Give back the whole listing verbatim, printing none of its pictures.
------------------------
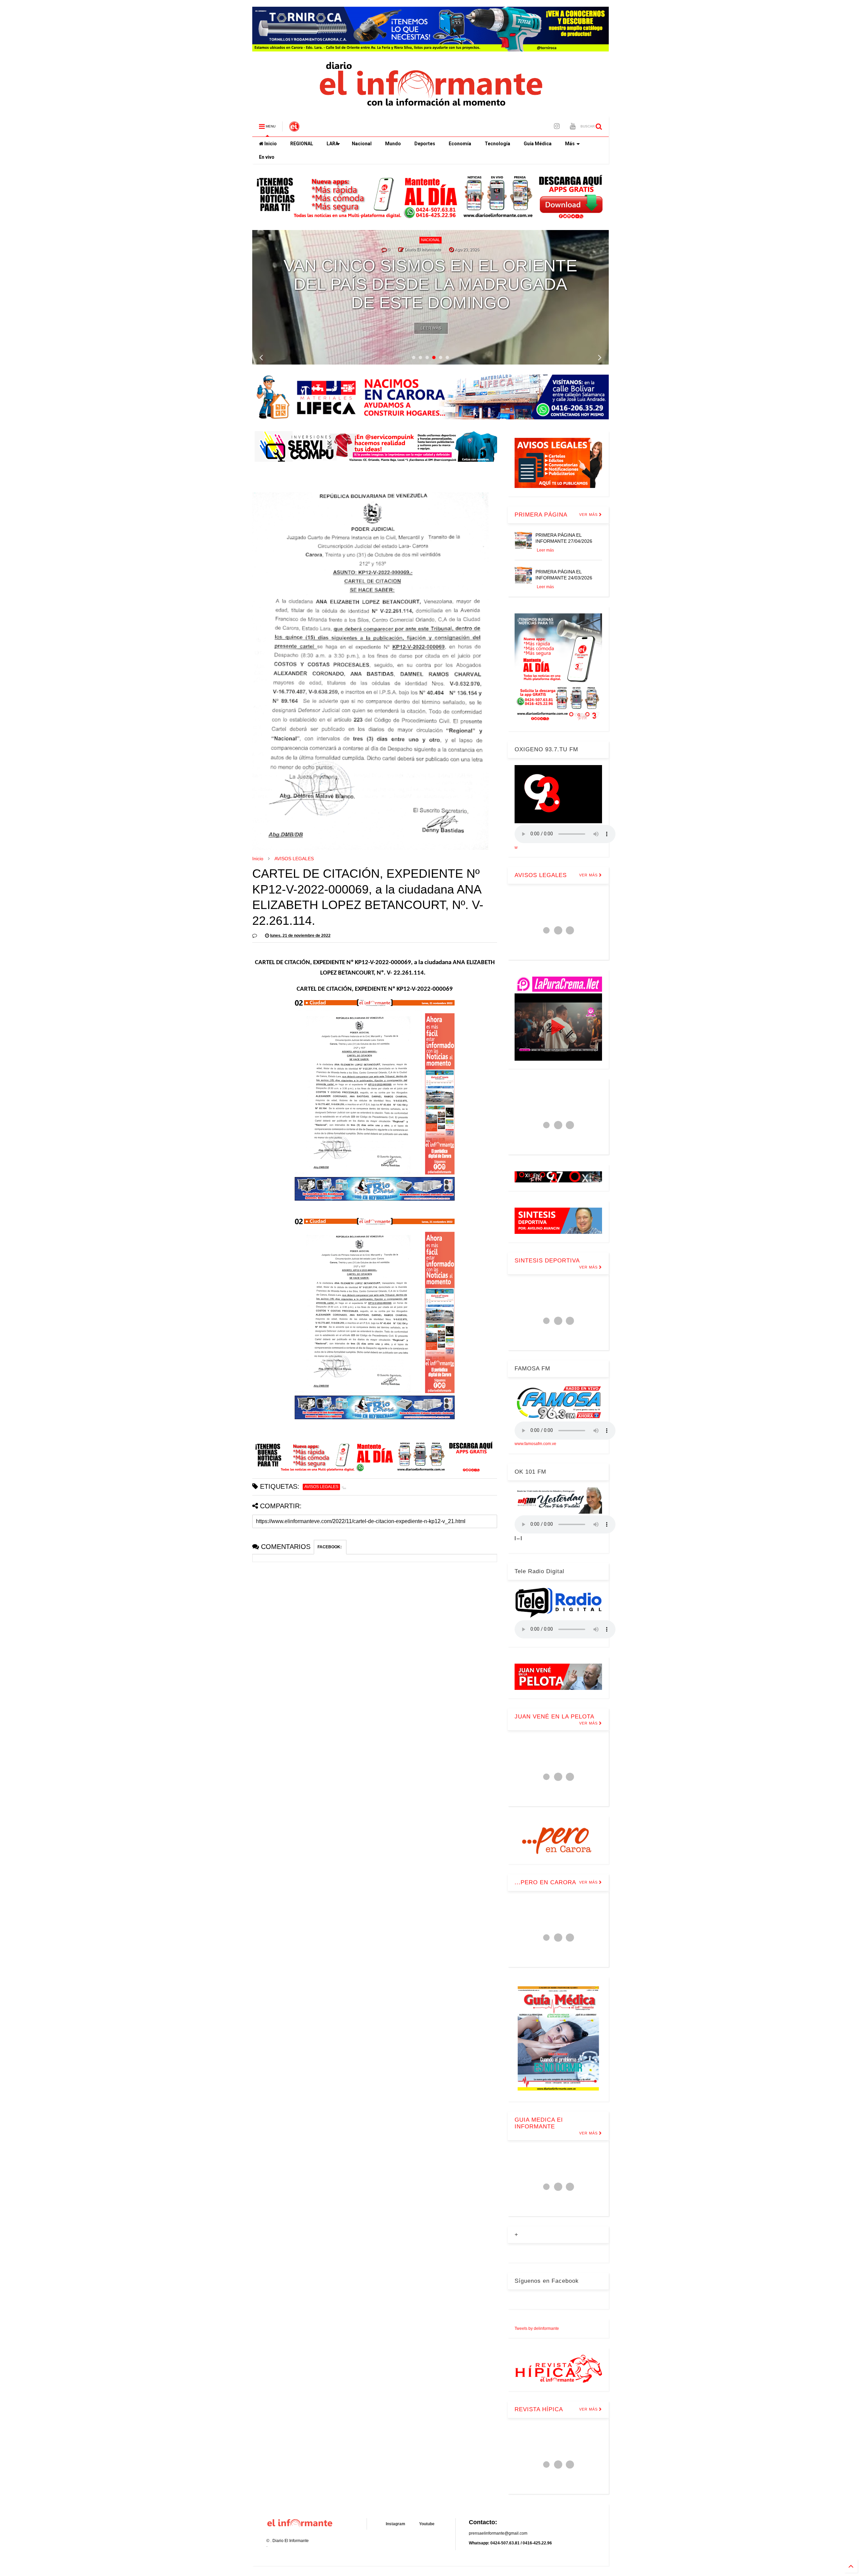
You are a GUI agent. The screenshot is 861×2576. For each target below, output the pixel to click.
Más (570, 143)
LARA (332, 143)
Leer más (431, 328)
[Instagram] (557, 126)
------------------------
#### [YOUR SOLUTION]
You are a GUI agent. The screenshot is 861×2576. For each target below, output the pixel to click.
Más (570, 143)
LARA (332, 143)
Leer más (431, 328)
[Instagram] (557, 126)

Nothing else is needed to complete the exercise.